WHAT TO WORK ON => Print verbatim the lines from the beginning of the entries through the line containing "You are a GUI", both ends included. Pictures should be left out.

#### SOURCE INFORMATION ####

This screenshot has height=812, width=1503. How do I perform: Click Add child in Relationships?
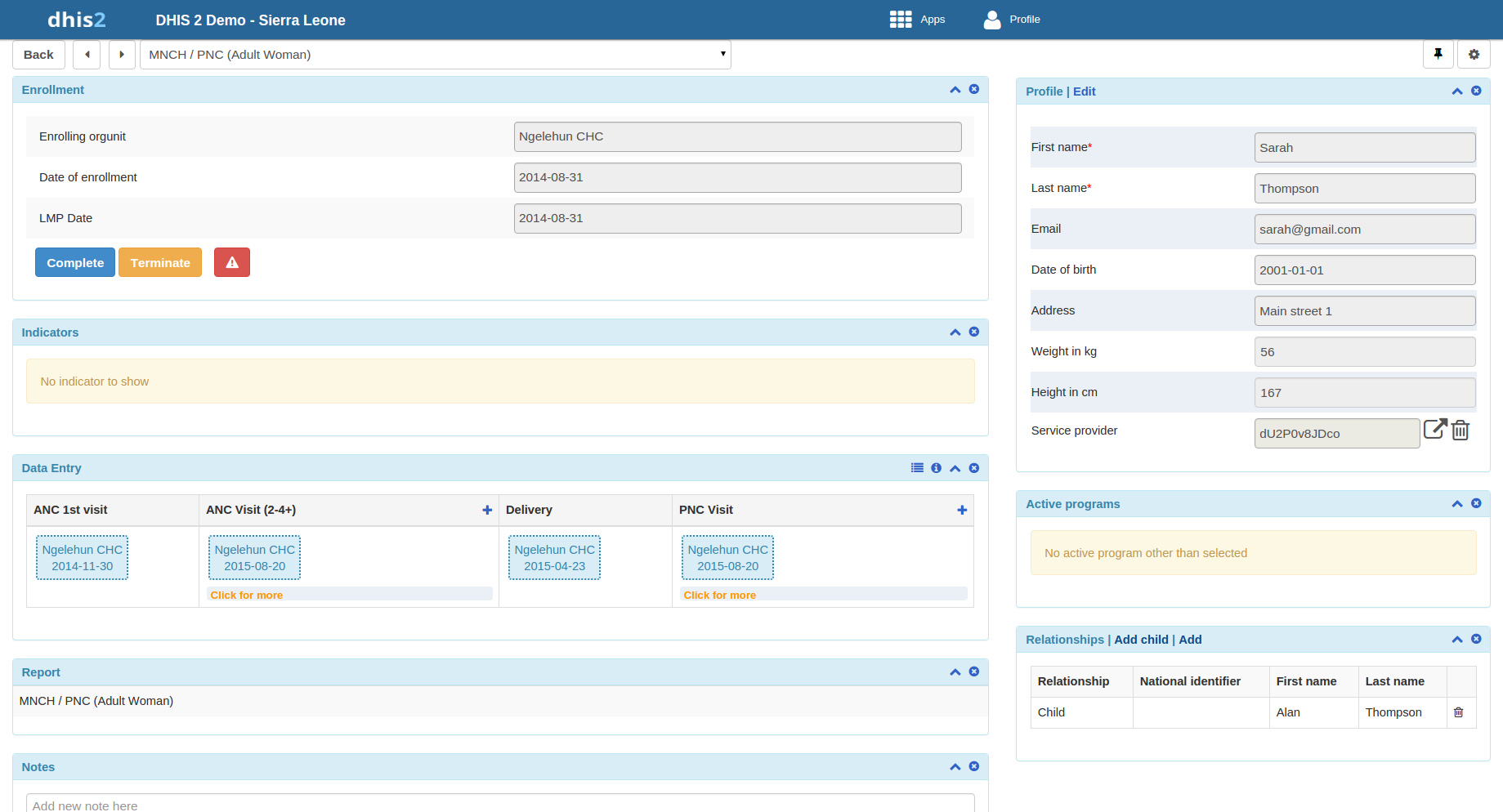[x=1141, y=640]
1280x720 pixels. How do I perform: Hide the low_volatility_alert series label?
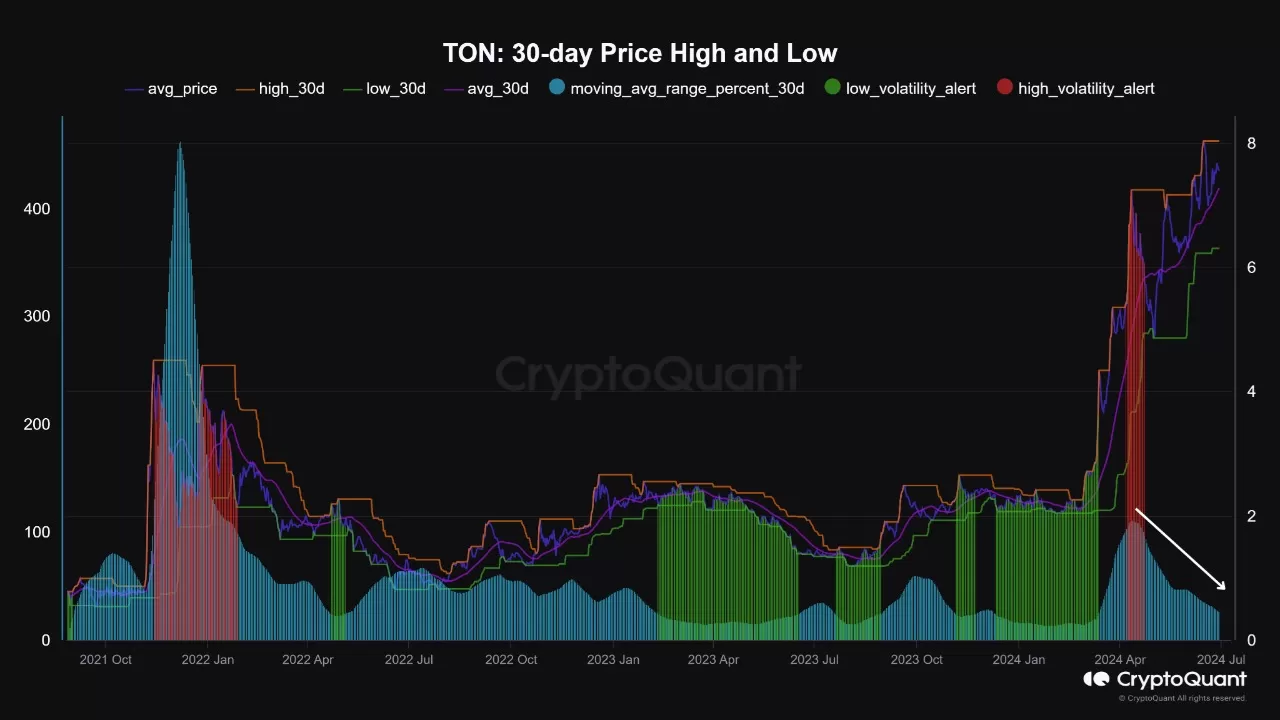(x=911, y=89)
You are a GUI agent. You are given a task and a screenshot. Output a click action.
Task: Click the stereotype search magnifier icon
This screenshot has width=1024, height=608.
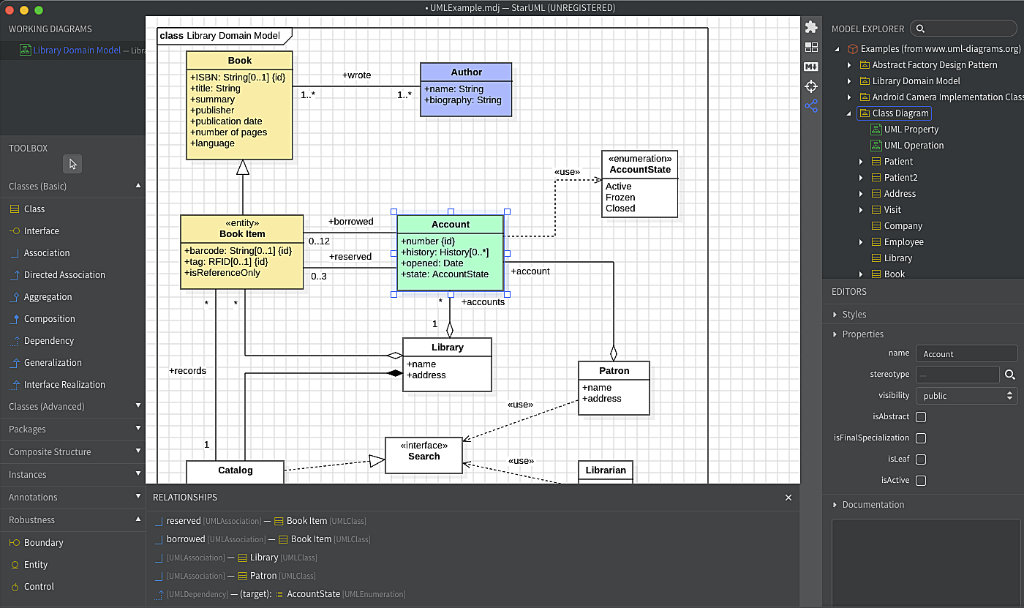(1012, 374)
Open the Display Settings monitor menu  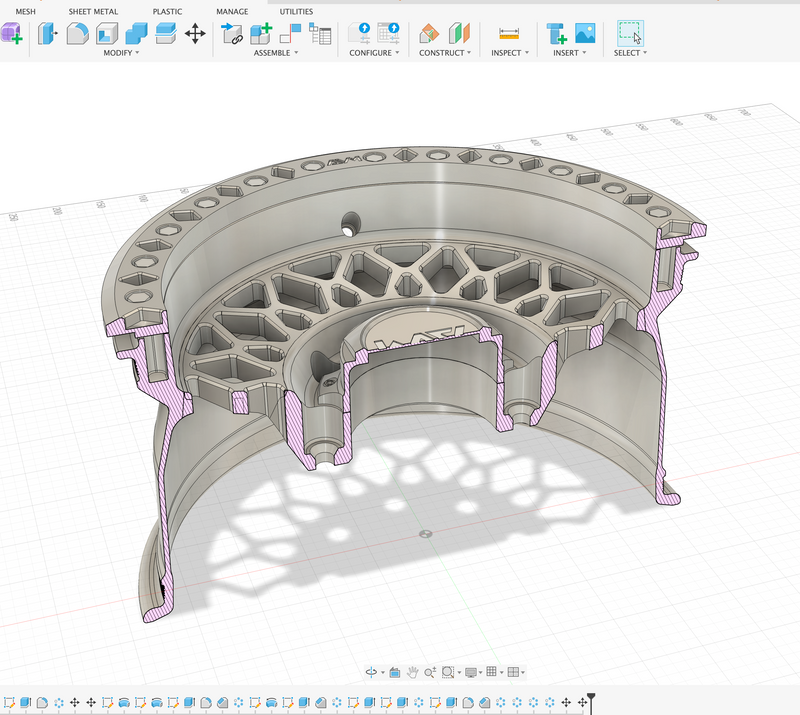click(x=472, y=673)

####

YOUR RESPONSE =>
This screenshot has height=812, width=1503. How do I perform: Click Add child in Relationships?
[x=1141, y=640]
1280x720 pixels. How do I perform: Hide the low_volatility_alert series label?
(x=911, y=89)
You are a GUI agent. You are given a task and a screenshot. Output a click action.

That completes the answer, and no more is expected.